DÖNÜŞÜM İŞLEVSEL Mİ İDEOLOJİK Mİ? İSTANBUL’DA 1453 DÖNEMİNDE YENİDEN
İŞLEVLENDİRİLEN DİNİ YAPILARIN MEKÂNSAL DAĞILIMI ÜZERİNE
GÖZLEMLER
Doç. Dr. Zeynep Aktüre,
İzmir Yüksek Teknoloji Enstitüsü
Geçtiğimiz yıl İstanbul Ayasofya Müzesi’nin cami olarak yeniden açılmasından sonra Kariye Müzesi’nde de aynı yönde çalışmaların başlaması ile kentin Osmanlı yönetimine geçmesinin ardından hangi dini yapılarda benzer işlev değişiklikleri gerçekleştiği popüler ve bilimsel gündem oldu. Yasal açıdan benzer dayanakları olmakla birlikte iki yapı arasındaki konum, ölçek, simgesel anlam, mekânsal kurgu, mimari süsleme, korunmuşluk durumu gibi farklılıklar nedeniyle güncel yeniden işlevlendirilme süreçlerinde gözlenen farklılaşma, araştırmacılar için farklı dönem ve yapılardaki dönüşümlere ilişkin de ipuçları sundu. Bu vesileyle Stephanos Yerasimos (2011), Semavi Eyice (2012) gibi konunun uzmanı araştırmacıların II. Mehmet döneminde kentte mevcut dini yapıların pek azının camiye dönüştürüldüğü, ancak (1856 Islahat Fermanı kilise onarımları ve inşaatlarının önünü açtıktan sonra 1453 döneminde gayrimüslim cemaatlerin kullanımına tahsis edilen Doğu Roma kiliselerinin çoğu genişletilerek yenilendiği için) camiye çevrilen örneklerin mimari miras olarak korunmuşluk durumunun daha iyi olduğu, ayrıca aynı dönemde yeniden işlevlendirmelerin medrese, arslanhane, cebhane, baruthane, tersane ambarı gibi çok çeşitli kullanımlar içerdiği gibi saptamaları da hatırlandı.
Önerilen
bildiride, İstanbul’daki dini yapıların 1453 döneminde geçirdikleri
dönüşümlerde gözlenen bu çeşitliliğin kent içindeki
mekânsal dağılımı mevcut yayınlar üzerinden
araştırılarak, Paul Magdalino’nun (2018) yeniden işlevlendirmelerin “işlevsel”, “kutsallıktan arındırma” ve
“ideolojik” nedenlerle yapıldığı gözleminden hareketle, bağlamsal bir yaklaşımla yorumlanmaya çalışılacaktır.

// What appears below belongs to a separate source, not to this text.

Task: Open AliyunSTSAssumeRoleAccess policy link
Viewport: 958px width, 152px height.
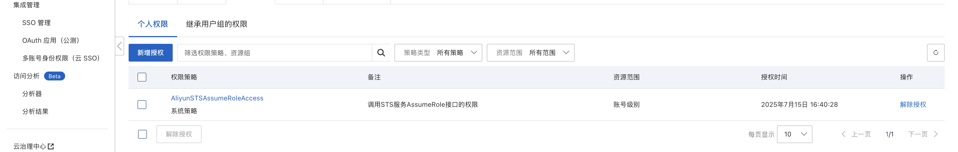Action: tap(217, 98)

Konunun
uzmanları 1453 döneminde ayakta olan dini yapıların
ve hangilerinin ne şekilde işlevlendirildiğinin tam listesinin, ayrıca adı ve
işlevi bilinen bazı yapıların konumu, konumu bilinen bazı yapıların ise ne şekilde
işlevlendirildiği üzerinde uzlaşı bulunmadığını ifade etmektedirler. Çalışmanın amacı işlev değişikliklerinin bağlamsal olarak anlamlandırılmasının verimliliğini tartışmak olduğundan, bu kısıta rağmen, arslanhane ve baruthane dönüşümlerinin Topkapı Sarayı ile mekânsal ve işlevsel ilişkisi, 1453 sonrasında
Ermeni nüfusun yerleştirildiği bölgeler içinde kalan Doğu Roma kiliselerinin bu cemaatlere tahsisi sırasında Rum Ortodoks cemaatlerce yapılan itirazlar ve bu örneklerde (üst ölçekten bakıldığında gözlenen kilise işlevindeki
sürekliliğin altında iki kilisenin pratikleri arasındaki farklara işaret eden) işlevsiz kalan ayazma türü mekân
bileşenleri gibi unsurlardan hareketle, dini yapıların yeniden
işlevlendirilmesi tartışmalarına katkıda
bulunacak bazı gözlemler yapılabilecektir.